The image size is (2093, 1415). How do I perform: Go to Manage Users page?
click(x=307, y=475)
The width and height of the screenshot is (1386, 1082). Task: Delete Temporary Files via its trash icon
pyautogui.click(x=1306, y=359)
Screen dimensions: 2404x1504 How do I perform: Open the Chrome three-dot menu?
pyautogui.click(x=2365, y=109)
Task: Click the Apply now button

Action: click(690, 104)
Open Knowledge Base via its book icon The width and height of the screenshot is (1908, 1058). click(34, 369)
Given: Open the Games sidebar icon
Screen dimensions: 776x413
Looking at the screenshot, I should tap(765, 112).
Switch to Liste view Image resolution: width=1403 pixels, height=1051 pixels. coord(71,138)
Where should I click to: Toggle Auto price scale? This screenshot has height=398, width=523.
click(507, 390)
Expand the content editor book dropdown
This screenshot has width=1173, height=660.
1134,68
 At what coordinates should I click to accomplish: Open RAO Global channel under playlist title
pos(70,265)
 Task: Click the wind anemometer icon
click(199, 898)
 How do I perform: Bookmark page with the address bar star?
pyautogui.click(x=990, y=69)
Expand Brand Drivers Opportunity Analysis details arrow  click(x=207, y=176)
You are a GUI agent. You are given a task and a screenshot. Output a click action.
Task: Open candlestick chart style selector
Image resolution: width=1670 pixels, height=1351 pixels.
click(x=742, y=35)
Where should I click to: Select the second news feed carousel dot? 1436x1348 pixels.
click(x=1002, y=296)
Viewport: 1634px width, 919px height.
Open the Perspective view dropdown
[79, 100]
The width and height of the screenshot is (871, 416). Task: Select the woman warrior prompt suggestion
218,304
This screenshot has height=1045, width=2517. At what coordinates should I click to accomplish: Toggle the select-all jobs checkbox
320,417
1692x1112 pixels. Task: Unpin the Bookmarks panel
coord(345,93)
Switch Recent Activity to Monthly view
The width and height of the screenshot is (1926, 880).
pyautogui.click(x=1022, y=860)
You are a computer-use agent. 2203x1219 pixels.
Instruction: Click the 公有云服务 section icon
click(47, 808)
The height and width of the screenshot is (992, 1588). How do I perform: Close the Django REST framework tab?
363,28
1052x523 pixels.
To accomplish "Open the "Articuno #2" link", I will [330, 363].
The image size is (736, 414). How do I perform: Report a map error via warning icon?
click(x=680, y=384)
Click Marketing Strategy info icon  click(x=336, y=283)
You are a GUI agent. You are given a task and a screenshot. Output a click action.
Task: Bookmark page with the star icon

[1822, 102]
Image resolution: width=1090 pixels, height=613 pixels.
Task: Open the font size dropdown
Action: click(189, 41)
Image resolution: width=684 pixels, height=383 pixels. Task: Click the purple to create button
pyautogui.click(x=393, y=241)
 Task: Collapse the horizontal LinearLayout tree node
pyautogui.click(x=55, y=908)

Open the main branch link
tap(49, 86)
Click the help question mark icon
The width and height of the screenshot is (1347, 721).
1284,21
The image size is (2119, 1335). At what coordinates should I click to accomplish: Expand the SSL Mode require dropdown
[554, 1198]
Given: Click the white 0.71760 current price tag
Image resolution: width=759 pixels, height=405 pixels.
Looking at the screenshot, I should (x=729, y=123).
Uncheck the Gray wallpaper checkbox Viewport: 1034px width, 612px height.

> _TASK OBJECTIVE_
From the line that has "Expand Brand Drivers" through the line that has "Given: Click the", copy every line exactly as it appears above, and leave out all others.

> _YOUR SOLUTION_
Expand Brand Drivers Opportunity Analysis details arrow  click(x=207, y=176)
You are a GUI agent. You are given a task and a screenshot. Output a click action.
Task: Open candlestick chart style selector
Image resolution: width=1670 pixels, height=1351 pixels.
click(x=742, y=35)
Where should I click to: Select the second news feed carousel dot? 1436x1348 pixels.
click(x=1002, y=296)
Viewport: 1634px width, 919px height.
Open the Perspective view dropdown
[79, 100]
The width and height of the screenshot is (871, 416). Task: Select the woman warrior prompt suggestion
218,304
This screenshot has height=1045, width=2517. At what coordinates should I click to accomplish: Toggle the select-all jobs checkbox
320,417
1692x1112 pixels. Task: Unpin the Bookmarks panel
coord(345,93)
Switch Recent Activity to Monthly view
The width and height of the screenshot is (1926, 880).
pyautogui.click(x=1022, y=860)
You are a computer-use agent. 2203x1219 pixels.
Instruction: Click the 公有云服务 section icon
click(47, 808)
The height and width of the screenshot is (992, 1588). How do I perform: Close the Django REST framework tab?
363,28
1052x523 pixels.
To accomplish "Open the "Articuno #2" link", I will [330, 363].
The image size is (736, 414). How do I perform: Report a map error via warning icon?
click(x=680, y=384)
Click Marketing Strategy info icon  click(x=336, y=283)
You are a GUI agent. You are given a task and a screenshot. Output a click action.
Task: Bookmark page with the star icon

[1822, 102]
Image resolution: width=1090 pixels, height=613 pixels.
Task: Open the font size dropdown
Action: click(189, 41)
Image resolution: width=684 pixels, height=383 pixels. Task: Click the purple to create button
pyautogui.click(x=393, y=241)
 Task: Collapse the horizontal LinearLayout tree node
pyautogui.click(x=55, y=908)

Open the main branch link
tap(49, 86)
Click the help question mark icon
The width and height of the screenshot is (1347, 721).
1284,21
The image size is (2119, 1335). At what coordinates should I click to accomplish: Expand the SSL Mode require dropdown
[554, 1198]
Given: Click the white 0.71760 current price tag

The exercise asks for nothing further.